Upon entering Mannofield this morning the tingle only increased. The sun was out and the ground was putting on its party clothes. Old reporting chums arrived with a similar sense of expectation and then the England players, some old, some new, turned up. Affability was the order of the day.
But how this chipper start was soon to be disrupted. The time had arrived for the captain's statutory press conference. My tape recorder, I gathered as I put it down, had ceased to function. I decided to rely on the trusty shorthand when in walked England's captain.
Stranded at the front of the conference, unable to resume my seat, I grabbed a chair from beside where he was to sit and rushed with it to the side of the briefing tent about five yards away.
Tim Abraham of Sky Sports began the interrogation as he often does and I sat down, slumping casually as usual (I like to imagine Gregory Peck in Roman Holiday, others see only Shrek in Shrek 1, 2 and 3). The plastic chair suddenly fell from underneath me, two legs splintering, and I was prone on the ground.
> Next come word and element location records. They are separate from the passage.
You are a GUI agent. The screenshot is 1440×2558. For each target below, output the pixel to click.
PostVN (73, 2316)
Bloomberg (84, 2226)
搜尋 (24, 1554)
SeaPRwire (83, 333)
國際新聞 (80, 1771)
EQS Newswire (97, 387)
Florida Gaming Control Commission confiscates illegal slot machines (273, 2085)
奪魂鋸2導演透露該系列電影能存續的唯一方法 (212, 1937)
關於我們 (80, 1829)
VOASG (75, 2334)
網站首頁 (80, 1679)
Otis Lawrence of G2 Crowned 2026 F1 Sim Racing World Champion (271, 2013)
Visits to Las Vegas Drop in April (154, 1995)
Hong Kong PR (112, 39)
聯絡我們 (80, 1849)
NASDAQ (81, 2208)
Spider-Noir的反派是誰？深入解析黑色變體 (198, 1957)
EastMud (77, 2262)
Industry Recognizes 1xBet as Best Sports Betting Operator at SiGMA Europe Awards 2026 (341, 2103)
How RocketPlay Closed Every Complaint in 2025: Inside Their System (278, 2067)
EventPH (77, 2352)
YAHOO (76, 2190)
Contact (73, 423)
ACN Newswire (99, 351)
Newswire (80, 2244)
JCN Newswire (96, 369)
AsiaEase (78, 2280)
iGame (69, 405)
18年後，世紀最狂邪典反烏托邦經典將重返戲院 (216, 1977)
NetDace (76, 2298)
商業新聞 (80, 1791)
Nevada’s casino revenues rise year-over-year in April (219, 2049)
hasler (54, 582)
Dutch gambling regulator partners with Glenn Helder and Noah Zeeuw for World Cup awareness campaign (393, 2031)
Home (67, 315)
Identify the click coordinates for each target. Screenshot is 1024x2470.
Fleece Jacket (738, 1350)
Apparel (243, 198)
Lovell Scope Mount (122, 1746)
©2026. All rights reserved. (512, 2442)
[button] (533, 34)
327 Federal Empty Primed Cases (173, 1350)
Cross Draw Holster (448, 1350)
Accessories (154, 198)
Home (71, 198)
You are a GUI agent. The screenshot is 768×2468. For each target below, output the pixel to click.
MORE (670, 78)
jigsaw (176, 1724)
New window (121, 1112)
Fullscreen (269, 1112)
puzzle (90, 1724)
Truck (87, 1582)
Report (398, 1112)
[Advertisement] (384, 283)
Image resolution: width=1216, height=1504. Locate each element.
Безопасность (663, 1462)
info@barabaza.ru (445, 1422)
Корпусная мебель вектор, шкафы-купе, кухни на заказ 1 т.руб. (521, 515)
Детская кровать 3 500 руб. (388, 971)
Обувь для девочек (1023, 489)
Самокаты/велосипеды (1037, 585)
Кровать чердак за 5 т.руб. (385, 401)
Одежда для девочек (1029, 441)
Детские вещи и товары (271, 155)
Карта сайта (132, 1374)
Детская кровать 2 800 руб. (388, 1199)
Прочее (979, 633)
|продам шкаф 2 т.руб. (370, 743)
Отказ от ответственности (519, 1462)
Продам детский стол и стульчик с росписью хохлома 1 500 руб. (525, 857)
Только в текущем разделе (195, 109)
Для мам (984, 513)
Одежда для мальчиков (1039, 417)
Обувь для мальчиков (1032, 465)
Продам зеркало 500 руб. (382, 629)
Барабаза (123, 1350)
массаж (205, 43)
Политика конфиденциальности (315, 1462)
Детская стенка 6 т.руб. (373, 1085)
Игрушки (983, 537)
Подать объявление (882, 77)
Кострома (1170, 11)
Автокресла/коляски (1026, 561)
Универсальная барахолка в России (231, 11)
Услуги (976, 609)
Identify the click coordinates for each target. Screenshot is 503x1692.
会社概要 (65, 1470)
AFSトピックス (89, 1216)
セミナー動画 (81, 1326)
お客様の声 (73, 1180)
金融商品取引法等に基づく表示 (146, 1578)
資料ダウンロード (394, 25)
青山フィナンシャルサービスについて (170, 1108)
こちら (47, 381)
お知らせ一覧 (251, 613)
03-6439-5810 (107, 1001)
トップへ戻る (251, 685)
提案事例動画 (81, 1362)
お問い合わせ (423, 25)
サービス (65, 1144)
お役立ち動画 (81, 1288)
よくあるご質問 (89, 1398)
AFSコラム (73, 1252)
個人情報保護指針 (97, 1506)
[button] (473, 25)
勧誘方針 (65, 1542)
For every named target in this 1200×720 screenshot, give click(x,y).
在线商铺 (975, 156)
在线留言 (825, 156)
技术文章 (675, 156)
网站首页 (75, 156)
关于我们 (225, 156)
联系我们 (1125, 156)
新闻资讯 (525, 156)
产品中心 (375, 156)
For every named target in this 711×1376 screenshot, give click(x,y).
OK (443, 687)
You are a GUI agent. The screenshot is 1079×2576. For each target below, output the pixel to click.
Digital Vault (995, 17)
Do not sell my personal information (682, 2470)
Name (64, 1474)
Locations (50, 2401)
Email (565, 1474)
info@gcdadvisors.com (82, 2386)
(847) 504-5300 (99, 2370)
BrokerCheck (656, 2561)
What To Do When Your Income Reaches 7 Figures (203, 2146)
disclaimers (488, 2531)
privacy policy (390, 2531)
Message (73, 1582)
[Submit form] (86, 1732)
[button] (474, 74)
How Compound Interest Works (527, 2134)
The press conference also collapsed, into fits of giggles, led by the England captain, who was presumably merely stifling his grave concern at this unfortunate turn of events. Two young colleagues helped me to my feet. Abraham busked it as did the captain, beautifully. "I hope we can start with a crash, bang, wallop," he said. For England and The Independent's cricket correspondent the summer can only get better.